期刊名称:Proceedings of the National Academy of Sciences
印刷版ISSN:0027-8424
电子版ISSN:1091-6490
出版年度:1998
卷号:95
期号:16
页码:9552-9557
DOI:10.1073/pnas.95.16.9552
语种:English
出版社:The National Academy of Sciences of the United States of America
摘要:Tyrosinemia type 1, caused by mutations in the fumarylacetoacetate hydrolase gene (Fah), is characterized by severe liver injury. We earlier developed a tyrosinemic mouse model with two genetic defects, Fah and 4-hydroxyphenylpyruvate dioxygenase (Hpd) deficiencies.
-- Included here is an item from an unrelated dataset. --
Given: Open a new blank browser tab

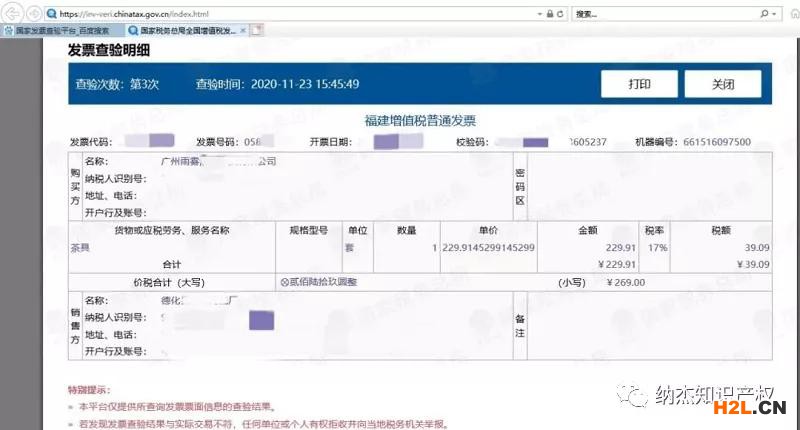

Apoptosis of hepatocytes was induced and an acute onset of liver failure occurred after administration of homogentisic acid (HGA), the intermediate metabolite between the enzymes HPD and FAH. Cytochrome c was released from mitochondria prior to liver failure in the Fah-/- Hpd-/- double-mutant mice after the administration of HGA. In a cell-free system, the addition of fumarylacetoacetate induced the release of cytochrome c from the mitochondria. We also found that caspase inhibitors were highly effective in preventing the liver failure induced by HGA in the double-mutant mice. Therefore, fumarylacetoacetate apparently induces the release of cytochrome c, which in turn triggers activation of the caspase cascade in hepatocytes of subjects with hereditary tyrosinemia type 1.